For me, it sounds highly unlikely that the exact same setup works on day one but does not work on day two :)

tsfresh is just using "normal" python multiprocessing, do you see this issue also with other packages that use multiprocessing (or maybe your own code)?

Hi Nils, I first started on my windows computer with python 3.11 tsfresh 0.20, I run extract relevant features with njobs=4, it is not moving at all. Then I reinstalled Python 3.10, run the same files again, it works. But if I do something else on the file (building models and such), and come back to extract features again, it will get stuck at 0. Until I delete the virtual environment and reinstall. I am guessing it had something to do with I wasn't using if name == "main": since I am using visual studio code's Jupyter notebook extension to interactively run the code. Eventually I got tired of reinstalling my env, I search online and see some suggestions on using njobs =0(or 1? My work laptop is not with me) it works.

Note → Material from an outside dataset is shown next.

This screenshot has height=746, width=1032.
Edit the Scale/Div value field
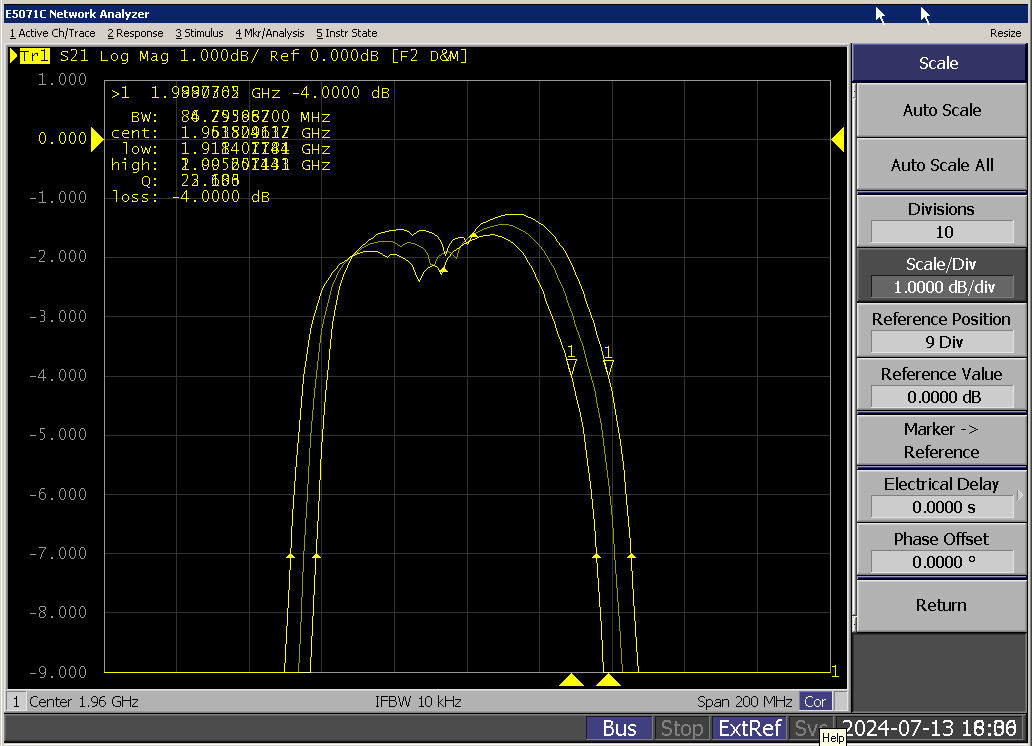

nils-braun commented 3 months ago

This is indeed strange. I would think (?) that restarting the kernel also helps and you do not need to re-install the full env again? It might be a combination of vscode + jupyter + multiprocessing.

Would you be able to check if you see the same also in a normal jupyter notebook session?

If it works with njobs=0 and the runtime is still reasonable, you can of course also keep it like this. There is no difference in the result.

heib6xinyu commented 3 months ago

A actual Jupyter notebook always works. Restarting the kernal doesn't. Njobs =0 works fine for me.